Né le: 24.07.1960 à Tcheliabinsk.

Taille / poids: 173 cm / 72 kg.

Poste: centre.

Clubs: Metalurg Tcheliabinsk/URSS (1979-1980), Traktor Tcheliabinsk/URSS (1980-1983), CSKA Moscou/URSS (1983-1990), HC Fribourg-Gottéron (1990-1998), Lausanne HC (1998-2000).

Palmarès: 7 fois champion d'URSS avec le CSKA Moscou, de 1983 à 1989; 8 fois vainqueur de la Ligue des champions avec le CSKA Moscou, de 1983 à 1990. Champion olympique avec l'URSS/CEI en 1988 et en 1992. Champion du monde avec l'URSS/Russie en 1983, 1986, 1989, 1990, 1993. Médaille d'argent au Mondial 1987, de bronze au Mondial 1985 et 1991. Membre du Temple de la renommée de l'IIHF.

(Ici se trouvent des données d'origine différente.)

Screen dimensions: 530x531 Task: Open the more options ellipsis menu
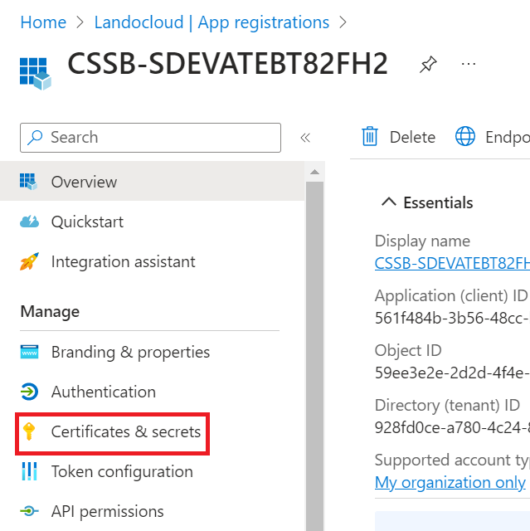tap(469, 64)
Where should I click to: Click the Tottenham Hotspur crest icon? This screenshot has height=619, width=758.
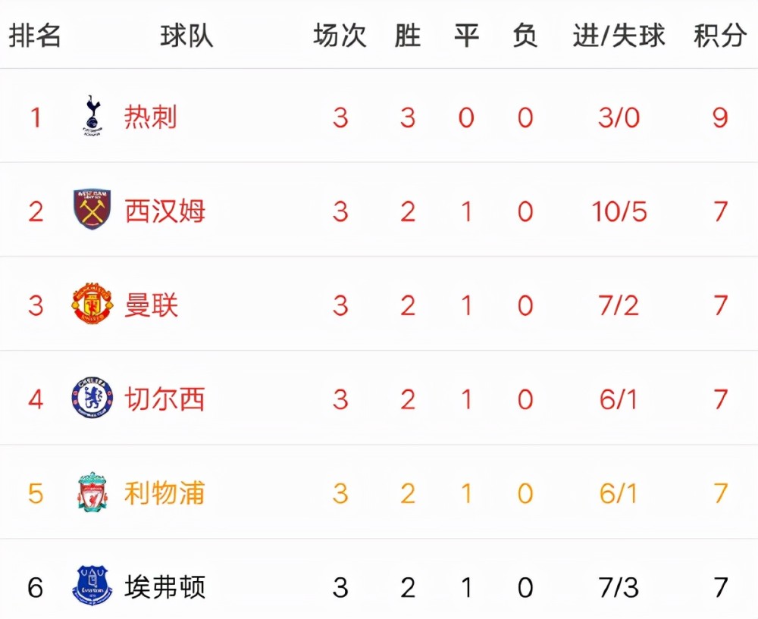click(x=92, y=116)
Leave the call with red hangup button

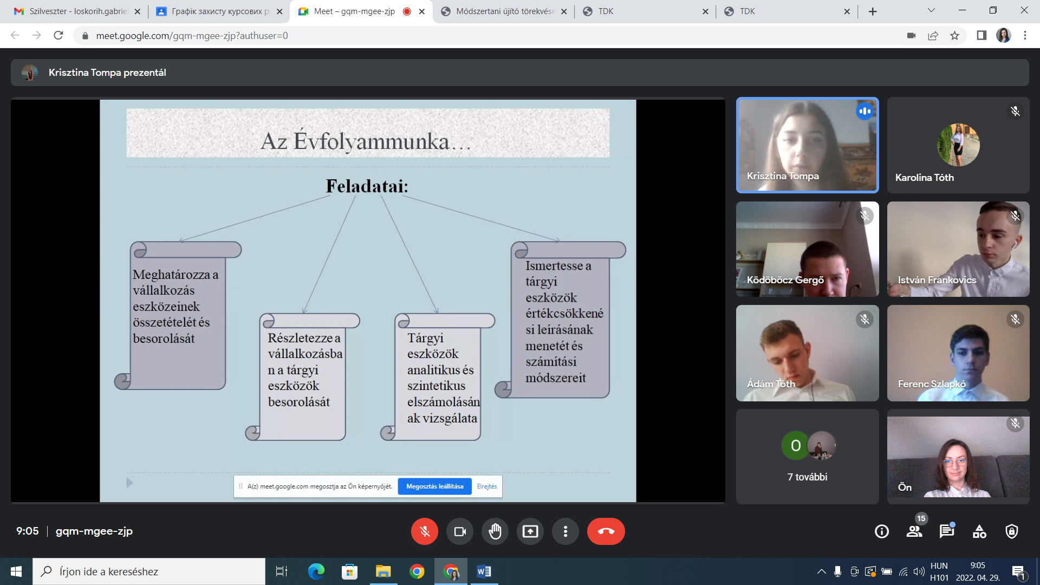(606, 531)
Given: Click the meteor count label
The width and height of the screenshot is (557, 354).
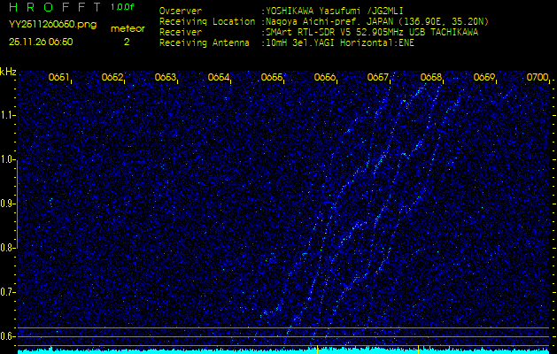Looking at the screenshot, I should pyautogui.click(x=126, y=28).
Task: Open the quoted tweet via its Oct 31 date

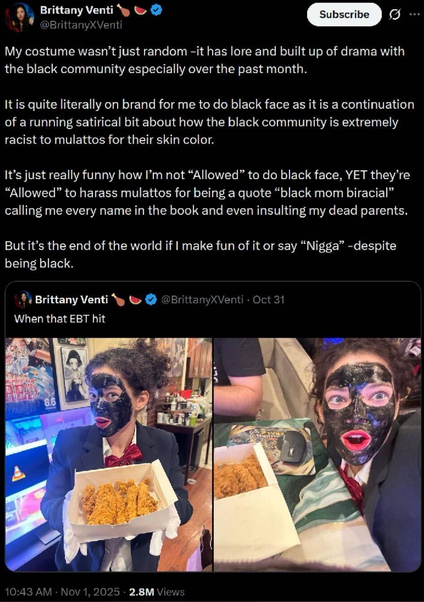Action: (x=268, y=299)
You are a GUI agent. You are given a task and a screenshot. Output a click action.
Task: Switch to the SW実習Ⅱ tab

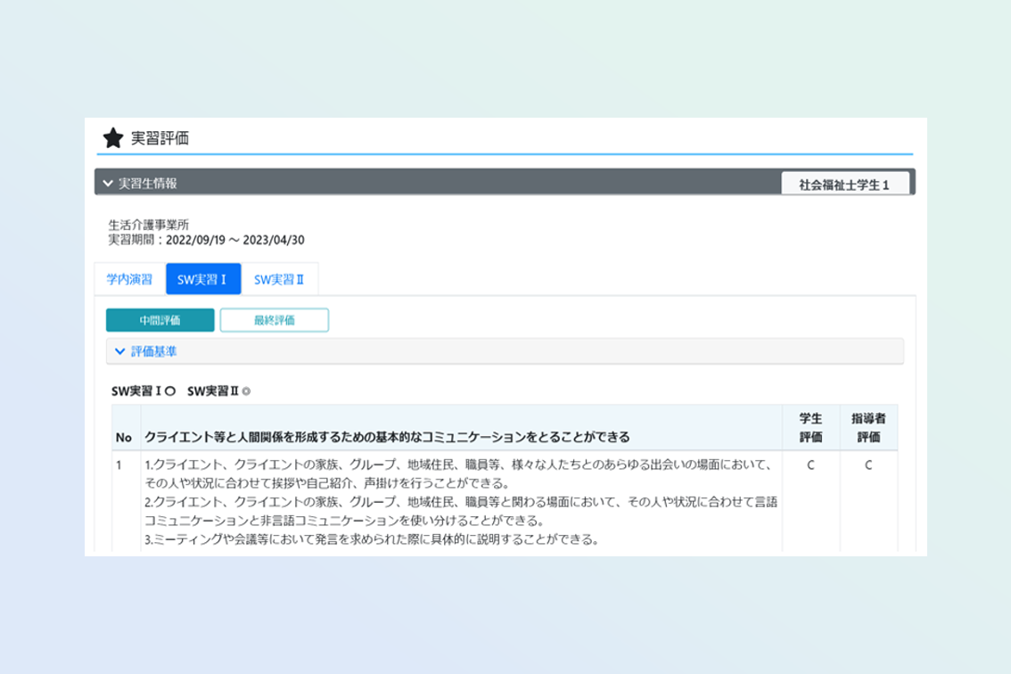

La carrière d'entraîneur de Slava Bykov en bref

Clubs: HC Fribourg-Gottéron (2003-2004), CSKA Moscou/KHL (2004-2009), Equipe de Russie (2006-2011), Salavat Ioulaïev Oufa/KHL (2009-2011), SKA St-Pétersbourg/KHL (2014-2015).

Palmarès: Champion du monde en 2008 et en 2009; médaille d'argent en 2010, de bronze en 2007 avec la Russie. Vainqueur de la Coupe Gagarine en 2011 avec Oufa, en 2015 avec St-Pétersbourg.